Michael Brown. Scooter Libby. Bernard Kerik. Halliburton. Philip Cooney. David Safavian. Lurita Doan. Matteo Fontana. Sue Ellen Wooldridge. Steven Griles. Alberto Gonzales. FEMA. Iraq intelligence. Iraq reconstruction.

This Hall of Shame is no accident and these are not isolated incidences. It’s a pattern of political appointees who put partisan interests ahead of country – and were told to do so.

The good news is that this pattern of putting party first and country second has been brought into the light of day and can no longer be explained away as the product of errors or lapses in judgment by individuals. The implausible excuses are piling up, the explanations becoming harder and harder to believe and the truth more difficult to obscure. Americans now know that we are witnessing much more than just incompetent individuals at work. We are watching corruption in action.

This corruption might have continued unchecked, except for the last election – which brought a Democratic majority to Congress with subpoena power and a real seriousness about oversight and accountability. This Administration, and a complicit Congress, thought that the American people didn’t care about the rampant corruption infecting their national government.

Many in Washington dismissed Democratic efforts to make corruption an issue in the 2006 elections. But voters across the country rendered a different verdict than official Washington. And now we Democrats are accountable for fixing the problems we inherited.

I’m proud that the Democratic-led House and Senate have passed the most sweeping ethics reforms since the Watergate era. It was the first step toward ending the culture of corruption and cleaning up Washington. But we have more work to do.

First, we must pass comprehensive lobbying reform legislation.

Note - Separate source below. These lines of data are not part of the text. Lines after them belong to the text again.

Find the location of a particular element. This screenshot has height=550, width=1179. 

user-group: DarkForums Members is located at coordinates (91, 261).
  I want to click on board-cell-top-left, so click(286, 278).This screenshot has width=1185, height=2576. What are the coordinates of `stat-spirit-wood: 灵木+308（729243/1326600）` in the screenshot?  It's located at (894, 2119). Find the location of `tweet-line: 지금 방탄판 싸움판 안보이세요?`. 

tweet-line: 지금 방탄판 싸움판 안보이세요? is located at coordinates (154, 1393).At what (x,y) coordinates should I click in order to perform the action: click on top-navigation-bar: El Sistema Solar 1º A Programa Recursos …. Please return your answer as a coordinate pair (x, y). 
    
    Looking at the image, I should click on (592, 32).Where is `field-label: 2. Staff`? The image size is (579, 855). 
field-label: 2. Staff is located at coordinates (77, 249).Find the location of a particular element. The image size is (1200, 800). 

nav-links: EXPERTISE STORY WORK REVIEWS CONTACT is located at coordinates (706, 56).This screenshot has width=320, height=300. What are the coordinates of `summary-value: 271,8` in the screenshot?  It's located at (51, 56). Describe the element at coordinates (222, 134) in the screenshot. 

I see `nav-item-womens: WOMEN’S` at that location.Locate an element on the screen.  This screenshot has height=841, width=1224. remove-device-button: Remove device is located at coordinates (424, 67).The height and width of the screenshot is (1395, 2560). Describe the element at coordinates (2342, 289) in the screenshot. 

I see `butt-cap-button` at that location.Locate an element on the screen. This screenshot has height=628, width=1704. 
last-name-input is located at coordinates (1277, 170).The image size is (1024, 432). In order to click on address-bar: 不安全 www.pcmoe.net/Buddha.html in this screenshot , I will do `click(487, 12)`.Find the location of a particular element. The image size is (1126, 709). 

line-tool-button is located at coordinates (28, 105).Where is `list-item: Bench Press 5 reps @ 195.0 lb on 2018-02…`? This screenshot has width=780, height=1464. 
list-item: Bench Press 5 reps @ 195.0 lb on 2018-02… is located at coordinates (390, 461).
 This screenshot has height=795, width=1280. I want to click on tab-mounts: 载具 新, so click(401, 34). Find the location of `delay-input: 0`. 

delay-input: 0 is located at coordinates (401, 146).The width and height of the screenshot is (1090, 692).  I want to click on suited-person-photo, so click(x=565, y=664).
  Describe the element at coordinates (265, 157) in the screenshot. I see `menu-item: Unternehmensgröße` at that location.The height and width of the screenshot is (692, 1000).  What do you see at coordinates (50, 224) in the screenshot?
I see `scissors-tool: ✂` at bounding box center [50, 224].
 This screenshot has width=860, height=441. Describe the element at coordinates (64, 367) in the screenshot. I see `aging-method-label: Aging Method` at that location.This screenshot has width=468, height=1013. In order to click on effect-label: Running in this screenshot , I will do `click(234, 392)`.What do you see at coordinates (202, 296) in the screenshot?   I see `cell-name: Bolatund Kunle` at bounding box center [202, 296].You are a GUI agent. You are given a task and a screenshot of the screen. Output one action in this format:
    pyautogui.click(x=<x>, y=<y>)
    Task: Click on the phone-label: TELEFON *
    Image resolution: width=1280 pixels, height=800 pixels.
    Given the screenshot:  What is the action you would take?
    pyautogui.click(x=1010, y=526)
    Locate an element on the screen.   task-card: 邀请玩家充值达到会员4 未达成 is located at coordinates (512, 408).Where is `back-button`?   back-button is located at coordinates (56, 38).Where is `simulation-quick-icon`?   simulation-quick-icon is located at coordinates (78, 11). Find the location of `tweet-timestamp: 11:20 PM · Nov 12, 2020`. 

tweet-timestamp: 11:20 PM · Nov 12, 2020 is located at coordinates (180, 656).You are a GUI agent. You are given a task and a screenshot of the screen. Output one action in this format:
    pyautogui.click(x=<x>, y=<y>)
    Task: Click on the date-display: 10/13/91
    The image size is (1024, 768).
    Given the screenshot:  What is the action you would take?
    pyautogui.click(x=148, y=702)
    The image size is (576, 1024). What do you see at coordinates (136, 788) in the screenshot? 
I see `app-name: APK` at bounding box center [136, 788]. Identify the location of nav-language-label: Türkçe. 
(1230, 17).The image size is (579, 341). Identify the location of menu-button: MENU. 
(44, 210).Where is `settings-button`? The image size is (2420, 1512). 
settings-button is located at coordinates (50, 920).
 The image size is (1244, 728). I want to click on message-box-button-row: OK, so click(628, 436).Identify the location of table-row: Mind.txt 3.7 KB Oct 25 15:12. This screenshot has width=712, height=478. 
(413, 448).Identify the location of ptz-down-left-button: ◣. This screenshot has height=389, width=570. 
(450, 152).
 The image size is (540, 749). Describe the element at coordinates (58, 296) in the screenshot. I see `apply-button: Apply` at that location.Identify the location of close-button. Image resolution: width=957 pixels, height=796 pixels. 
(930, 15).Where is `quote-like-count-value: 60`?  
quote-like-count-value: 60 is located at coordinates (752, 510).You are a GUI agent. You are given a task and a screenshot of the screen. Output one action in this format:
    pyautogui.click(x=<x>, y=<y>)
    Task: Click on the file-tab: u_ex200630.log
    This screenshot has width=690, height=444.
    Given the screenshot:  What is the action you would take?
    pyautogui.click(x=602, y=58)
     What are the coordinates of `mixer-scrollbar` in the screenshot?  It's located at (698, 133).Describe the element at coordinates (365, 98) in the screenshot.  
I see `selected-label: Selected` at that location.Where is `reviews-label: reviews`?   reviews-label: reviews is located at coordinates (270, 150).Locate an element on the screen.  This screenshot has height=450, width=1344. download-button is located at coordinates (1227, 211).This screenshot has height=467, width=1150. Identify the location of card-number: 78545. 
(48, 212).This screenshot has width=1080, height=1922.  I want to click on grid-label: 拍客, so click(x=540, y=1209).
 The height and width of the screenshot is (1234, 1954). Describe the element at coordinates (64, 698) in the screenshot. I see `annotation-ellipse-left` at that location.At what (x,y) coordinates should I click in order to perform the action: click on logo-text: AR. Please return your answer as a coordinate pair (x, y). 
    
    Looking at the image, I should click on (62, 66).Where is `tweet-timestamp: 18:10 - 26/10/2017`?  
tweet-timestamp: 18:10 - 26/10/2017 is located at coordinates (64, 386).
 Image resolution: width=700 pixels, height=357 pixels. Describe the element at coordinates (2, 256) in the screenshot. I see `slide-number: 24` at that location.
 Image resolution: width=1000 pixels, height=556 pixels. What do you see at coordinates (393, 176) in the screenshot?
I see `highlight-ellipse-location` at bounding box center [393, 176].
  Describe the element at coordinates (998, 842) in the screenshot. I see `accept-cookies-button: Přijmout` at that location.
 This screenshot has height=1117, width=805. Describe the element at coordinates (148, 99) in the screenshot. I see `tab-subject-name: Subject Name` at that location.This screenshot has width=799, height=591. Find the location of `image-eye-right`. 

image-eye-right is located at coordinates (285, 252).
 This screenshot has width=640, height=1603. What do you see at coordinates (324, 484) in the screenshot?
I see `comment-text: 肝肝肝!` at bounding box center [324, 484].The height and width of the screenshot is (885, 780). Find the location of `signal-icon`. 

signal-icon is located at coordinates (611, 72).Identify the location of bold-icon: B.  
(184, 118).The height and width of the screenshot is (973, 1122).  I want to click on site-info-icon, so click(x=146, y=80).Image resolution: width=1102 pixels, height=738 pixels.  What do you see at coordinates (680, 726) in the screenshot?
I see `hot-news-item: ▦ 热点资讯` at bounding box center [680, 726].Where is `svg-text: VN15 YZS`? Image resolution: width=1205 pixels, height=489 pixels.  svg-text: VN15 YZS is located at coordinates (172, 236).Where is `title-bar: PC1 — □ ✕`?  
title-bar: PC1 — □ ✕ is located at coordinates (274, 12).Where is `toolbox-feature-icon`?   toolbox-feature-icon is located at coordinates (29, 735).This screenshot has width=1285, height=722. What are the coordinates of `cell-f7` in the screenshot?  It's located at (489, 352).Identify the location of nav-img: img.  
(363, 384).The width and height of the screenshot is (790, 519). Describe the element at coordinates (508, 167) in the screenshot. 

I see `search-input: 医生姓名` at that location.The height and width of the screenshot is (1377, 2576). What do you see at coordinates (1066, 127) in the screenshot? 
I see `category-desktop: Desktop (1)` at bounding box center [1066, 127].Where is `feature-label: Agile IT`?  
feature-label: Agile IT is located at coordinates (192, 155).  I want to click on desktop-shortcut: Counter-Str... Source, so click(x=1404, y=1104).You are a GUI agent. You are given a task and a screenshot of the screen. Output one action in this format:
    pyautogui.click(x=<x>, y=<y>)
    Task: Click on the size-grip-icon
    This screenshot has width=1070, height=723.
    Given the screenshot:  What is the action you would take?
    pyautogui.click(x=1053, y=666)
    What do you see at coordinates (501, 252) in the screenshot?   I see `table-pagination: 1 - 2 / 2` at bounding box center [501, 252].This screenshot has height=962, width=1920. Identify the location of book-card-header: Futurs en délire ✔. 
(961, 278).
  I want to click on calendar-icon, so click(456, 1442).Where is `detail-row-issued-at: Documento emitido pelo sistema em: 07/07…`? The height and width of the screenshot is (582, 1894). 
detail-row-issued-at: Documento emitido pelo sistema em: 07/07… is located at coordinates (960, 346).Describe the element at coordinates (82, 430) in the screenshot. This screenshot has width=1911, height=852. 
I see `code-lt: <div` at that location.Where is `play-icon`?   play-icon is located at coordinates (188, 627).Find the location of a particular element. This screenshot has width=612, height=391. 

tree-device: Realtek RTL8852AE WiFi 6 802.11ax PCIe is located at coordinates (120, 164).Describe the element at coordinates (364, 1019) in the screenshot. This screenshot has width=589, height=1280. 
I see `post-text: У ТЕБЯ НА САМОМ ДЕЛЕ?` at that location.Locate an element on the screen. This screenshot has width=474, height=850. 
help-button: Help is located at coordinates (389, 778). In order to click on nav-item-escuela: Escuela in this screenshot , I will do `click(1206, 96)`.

The Senate has already taken action and the House is scheduled to vote on this bill before the Memorial Day Recess.

Next, we must extend lobbying and ethics reform to the executive branch by passing the Executive Branch Reform Act of 2007, a bill co-authored by Congressmen Henry Waxman and Tom Davis that I am proud to co-sponsor.

Finally, we must continue aggressive oversight efforts in Congress and hold government agencies accountable.

While we pursue these ideas – and others – to get politics and policy back into balance, ultimately we need leaders who see public service as a calling and not a profit center for themselves or their political allies. A Congress that takes its oversight responsibilities seriously is our best antidote to the unprecedented politicizing of government. Furthermore, the media must also continue to shine a bright light on government and keep our leaders honest and accountable. That vigorous oversight ought to extend to the next Administration, whether Democratic or Republican and Congress.

The saddest legacy of the Bush Administration’s six-year trail of cronyism and corruption is that it contributes to the public’s already cynical view of government. This makes it even more difficult for those of us who believe that the purpose of government is to secure a better future for our country and all of its people. Repairing this sorry legacy is the first challenge our next President will face.